Pursuant to Section 13 or 15(d) of the

Securities Exchange Act of 1934

 

Date of Report (Date of earliest event reported): December 23, 2014

 

ALBANY MOLECULAR RESEARCH, INC.

(Exact Name of Registrant as Specified in Charter)

Delaware 000-25323 14-1742717

(State or other jurisdiction

of incorporation)

(Commission

File Number)

(IRS Employer

Identification No.)

 

26 Corporate Circle, Albany, NY 12212
(Address of principal executive offices) (Zip Code)

 

Registrant’s telephone number, including area code: (518) 512-2000

 

 (Former name or former address, if changed since last report)

 

Check the appropriate box below if the Form 8-K filing is intended to simultaneously satisfy the filing obligation of the registrant under any of the following provisions (see General Instruction A.2. below):

 

¨ Written communications pursuant to Rule 425 under the Securities Act (17 CFR 230.425)

 

¨ Soliciting material pursuant to Rule 14a-12 under the Exchange Act (17 CFR 240.14a-12)

 

¨ Pre-commencement communications pursuant to Rule 14d-2(b) under the Exchange Act (17 CFR 240.14d-2(b))

 

¨ Pre-commencement communications pursuant to Rule 13e-4(c) under the Exchange Act (17 CFR 240.13e-4(c))

 

 
 

 

Item 1.01 Entry into a Material Definitive Agreement

 

On December 23, 2014, Albany Molecular Research, Inc. (the “Company”) entered into an amendment (the “Amendment”) to its existing senior secured credit agreement, dated as of October 24, 2014 (the “Credit Agreement”), with Barclays Bank PLC, as Administrative Agent, Collateral Agent, L/C Issuer and Swing Line Lender, and the lenders parties thereto.
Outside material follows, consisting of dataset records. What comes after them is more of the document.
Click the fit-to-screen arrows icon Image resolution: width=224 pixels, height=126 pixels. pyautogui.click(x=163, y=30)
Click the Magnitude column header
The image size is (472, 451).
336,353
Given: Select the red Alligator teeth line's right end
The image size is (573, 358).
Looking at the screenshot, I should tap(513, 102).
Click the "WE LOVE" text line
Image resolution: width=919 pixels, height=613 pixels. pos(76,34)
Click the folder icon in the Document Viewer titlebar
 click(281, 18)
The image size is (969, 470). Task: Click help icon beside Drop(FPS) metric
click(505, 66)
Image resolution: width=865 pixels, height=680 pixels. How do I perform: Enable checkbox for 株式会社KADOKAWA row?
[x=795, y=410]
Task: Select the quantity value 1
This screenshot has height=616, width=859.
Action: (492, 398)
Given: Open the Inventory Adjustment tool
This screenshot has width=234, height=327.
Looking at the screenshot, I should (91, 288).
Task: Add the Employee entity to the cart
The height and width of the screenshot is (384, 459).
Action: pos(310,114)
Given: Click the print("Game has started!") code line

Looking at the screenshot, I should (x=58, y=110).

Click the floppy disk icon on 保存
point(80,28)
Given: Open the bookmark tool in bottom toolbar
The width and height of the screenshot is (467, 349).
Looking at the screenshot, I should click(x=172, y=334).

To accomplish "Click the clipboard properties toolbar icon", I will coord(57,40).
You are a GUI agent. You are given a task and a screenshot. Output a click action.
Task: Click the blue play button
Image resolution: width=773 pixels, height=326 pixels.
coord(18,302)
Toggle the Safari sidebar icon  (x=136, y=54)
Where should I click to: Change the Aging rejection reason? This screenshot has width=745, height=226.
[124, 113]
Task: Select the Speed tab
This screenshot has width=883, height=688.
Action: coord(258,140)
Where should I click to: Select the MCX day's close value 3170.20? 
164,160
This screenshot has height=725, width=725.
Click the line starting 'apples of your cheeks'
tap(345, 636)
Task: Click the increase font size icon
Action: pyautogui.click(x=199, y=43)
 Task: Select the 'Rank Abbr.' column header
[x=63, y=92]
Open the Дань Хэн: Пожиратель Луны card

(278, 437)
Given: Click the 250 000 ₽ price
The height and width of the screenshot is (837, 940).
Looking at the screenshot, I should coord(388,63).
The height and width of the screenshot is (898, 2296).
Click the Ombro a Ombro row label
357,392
The Amendment increases the available commitment under the existing three-year revolving credit facility under the Credit Agreement, subject to the terms and conditions set forth therein, to $75 million from $50 million, using the accordion feature of the Credit Agreement in its entirety. The Company expects to use the proceeds of any borrowings under the Credit Agreement as so increased for working capital and other general corporate purposes of the Company and its subsidiaries, subject to the terms and conditions set forth in the Credit Agreement.

 

The foregoing summary of the Amendment does not purport to be complete and is qualified in its entirety by reference to the full text of the Amendment attached hereto as Exhibit 10.1.

 

Item 2.03         Creation of a Direct Financial Obligation or an Obligation under an Off-Balance Sheet Arrangement of a Registrant.

 

The information in Item 1.01 above is incorporated into this Item 2.03 by reference.

 

Item 9.01.        Financial Statements and Exhibits

 

(d)     Exhibits.

 

10.1   Amendment No. 1 to Credit Agreement, dated as of December 23, 2014, among Albany Molecular Research, Inc., Barclays Bank PLC, as administrative agent and collateral agent, each Lender party thereto and each other Loan Party party thereto.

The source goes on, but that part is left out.